October 7, 2011 mcfadyena

Intrathecal port-a-cath implantation complete!

What an emotional roller coaster we’ve been on. I find it hard to blog because I don’t even know what to blog about. I could blog about having the time to hug my kids and help them work through their tantrums and fights and go to The Museum of Life and Science without a laptop on my lap now that this gala is done. Or seeing Avery happy for the first time in as long as I can remember because I actually have time to hold and listen to him. Or I could blog about how floored and touched I am by the results of our gala. How much money we raised, how much new support we gained (one new follower is making a travel blanket for Trey and other sci-fi fans who live in NC have offered to stop and pick up groceries or toys for Trey and our family). How overwhelming it was to organize a gala to raise money for research into my child’s progressive disease, in addition to the fact that major celebrities were in attendance and I got to dress in a gown and get my hair and make up done, when usually, like right now, I’m in sweats or jeans.
Or I could blog about the fact that I’m sitting in a hospital waiting room, waiting to go back and see Trey after having had major surgery to place an intrathecal catheter, when the surgeon was just here to let us know that everything went well (when during consent they go over the fact that death and brain damage, although a small possibility, IS a possibility, and when they discuss the surgery: cutting your child in two places, putting tubing inside Trey’s spine and then connecting the tubing to the other incision location where the port is located, after tunneling through his abdomen, which apparently is incredibly painful and will require some heavy pain meds and recovery time). Or I could blog about the fact that this is only the first step in many for the trial Trey has recently qualified for. In a week and a half, Trey will have his first intrathecal dose of Elaprase, an experimental drug, with the hopes of saving his brain and allowing him to live a full and complete life.

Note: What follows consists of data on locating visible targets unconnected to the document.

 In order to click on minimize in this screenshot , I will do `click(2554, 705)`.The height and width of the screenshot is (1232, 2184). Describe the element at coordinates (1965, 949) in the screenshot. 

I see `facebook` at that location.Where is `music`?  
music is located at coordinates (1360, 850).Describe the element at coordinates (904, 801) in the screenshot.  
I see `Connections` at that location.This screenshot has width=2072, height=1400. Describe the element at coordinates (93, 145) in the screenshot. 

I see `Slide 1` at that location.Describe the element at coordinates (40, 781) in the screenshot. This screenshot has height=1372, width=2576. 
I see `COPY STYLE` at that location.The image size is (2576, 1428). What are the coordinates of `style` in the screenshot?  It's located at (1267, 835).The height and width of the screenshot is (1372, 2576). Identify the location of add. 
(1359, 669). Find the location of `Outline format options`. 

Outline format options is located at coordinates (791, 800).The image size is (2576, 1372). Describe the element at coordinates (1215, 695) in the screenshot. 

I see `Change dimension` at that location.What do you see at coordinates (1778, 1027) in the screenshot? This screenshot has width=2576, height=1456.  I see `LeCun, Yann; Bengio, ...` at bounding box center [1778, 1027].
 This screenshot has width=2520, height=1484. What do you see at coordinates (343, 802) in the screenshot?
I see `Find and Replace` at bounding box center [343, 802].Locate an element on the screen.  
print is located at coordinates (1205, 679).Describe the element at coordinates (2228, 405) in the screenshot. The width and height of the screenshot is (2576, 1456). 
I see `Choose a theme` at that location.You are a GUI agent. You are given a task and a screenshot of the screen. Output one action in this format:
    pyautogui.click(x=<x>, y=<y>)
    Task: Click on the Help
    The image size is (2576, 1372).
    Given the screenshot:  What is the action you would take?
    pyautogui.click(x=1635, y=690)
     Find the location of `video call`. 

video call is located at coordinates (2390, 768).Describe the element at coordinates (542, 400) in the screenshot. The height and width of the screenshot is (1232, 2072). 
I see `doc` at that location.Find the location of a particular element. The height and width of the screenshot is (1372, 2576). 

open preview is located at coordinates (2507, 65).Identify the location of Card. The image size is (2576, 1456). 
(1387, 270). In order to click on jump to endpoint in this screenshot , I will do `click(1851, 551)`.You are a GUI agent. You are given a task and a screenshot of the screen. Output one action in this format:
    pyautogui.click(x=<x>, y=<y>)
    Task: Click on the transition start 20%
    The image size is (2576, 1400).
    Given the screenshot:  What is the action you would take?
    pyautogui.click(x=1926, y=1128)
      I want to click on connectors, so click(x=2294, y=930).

Or I could blog about how much hope I have for this trial. Or how grateful I am to be here at UNC, as a part of this IT trial, as overwhelming as it is. If we’d had different results from Trey’s LP in August, it would have been a different story. I have friends who’ve been excluded from the trial because their kids’ LP results were too high or they had shunts or their IQ’s were out of criteria range and I don’t know how they’ve done it. Gone on. I know you have to. I felt like I wanted to die when Trey was diagnosed, but here I am, so I know life goes on and it’s up to each of us to figure out how to go on when life seems unbearable, but I’m not sure how they’ve done it. Then I have other friends whose kids’ brains are okay. And they feel bad talking to me about their kid getting diagnosed with hearing loss and fitted for hearing aids because our situation is… objectively, but not subjectively, harder or worse. So we’re somewhere in the middle.
I know people have been waiting for updates ‘from UNC.’ So here it is. We’re overwhelmed, scared, exhausted, awesome, grateful and excited. But mostly, we’re hopeful.  Although today, the small picture is surgery and the fear associated with that, the big picture, this trip and trial, represents hope that Trey is going to live. A long long time.
I’m about to go back and see Trey. He will spend the night at the hospital tonight and go back to the hotel some time tomorrow. We’re going to spend the next days mellowing out, taking care of Trey and allowing him to heal before his first intrathecal dose on Tuesday, October 18. Before that, however, Trey will have his IV Elaprase infusion this Tuesday at the hospital and have a surgery check up one week today.
We love you and are grateful (beyond words) for your support.